What the Dead Know

BOOK REVIEW
What the Dead Know: Learning About Life as a New York City Death Investigator
by Barbara Butcher 2023

About the Author
Barbara Butcher spent 23 years at the New York City Office of Chief Medical Examiner as a death investigator, director of the Forensic Sciences Training Program, and chief of staff. There she investigated more than 5500 deaths, 680 of them homicides. She worked mass disasters including 9/11, the 2004 tsunami, the London Underground bombing, and the crash of Flight 587.

About the Book
“A propulsive memoir; equal parts stories of how one lives and dies in NYC and Butcher’s personal journey of self-discovery and recovery, coming to know, trust herself. Deftly well crafted, What The Dead Know tells a powerful story of what it is to be human, ever curious, and compelled to bear witness to the world around us.” — A.M. Homes, author of The Unfolding

“In this riveting memoir, Barbara Butcher writes unflinchingly about death and loss with stories gleaned from decades of experience in the New York City Medical Examiner’s Offices, but she also writes honestly and with surprising humor about her own life’s challenges and recoveries. Reading this book felt like getting to know a new, fascinating friend.” — Alafair Burke, New York Times bestselling author of Find Me

“Barbara Butcher’s What the Dead Know is three unputdownable books in one—a series of gripping true crime stories told with unflinching style, a revealing and fascinating look at crime scene investigation, and an engrossing, moving, and very funny memoir that will inspire everyone who reads it.” — Kate White, New York Times bestselling author of The Second Husband

A riveting, deeply personal memoir of more than twenty years of death-scene investigations by New York City death investigator Barbara Butcher.

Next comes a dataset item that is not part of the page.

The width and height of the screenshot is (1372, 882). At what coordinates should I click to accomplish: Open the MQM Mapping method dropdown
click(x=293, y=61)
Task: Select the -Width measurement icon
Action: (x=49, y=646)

Barbara Butcher was the second woman ever hired for the role of Death Investigator in Manhattan, she was the first to last more than three months. The work was gritty, demanding, morbid, and sometimes dangerous – she loved it.

Butcher (yes, that is her real name, and she has heard all the jokes) spent day in and day out investigating double homicides, gruesome suicides, and most heartbreaking of all, underage rape victims who had also been murdered. In What the Dead Know, she writes with the kind of New York attitude and bravado you might expect from decades in the field, investigating more than 5,500 death scenes, 680 of which were homicides. In the opening chapter, she describes how just from sheer luck of having her arm in cast, she avoided a boobytrapped suicide. Later in her career, she describes working the nation’s largest mass murder, the attack on 9/11, where she and her colleagues initially relied on family members’ descriptions to help distinguish among the 21,900 body parts of the victims.

This is the fascinating and stunning real-life story of a woman who, in dealing with death every day, learned surprising lessons about life—and how some of those lessons saved her from becoming a statistic herself.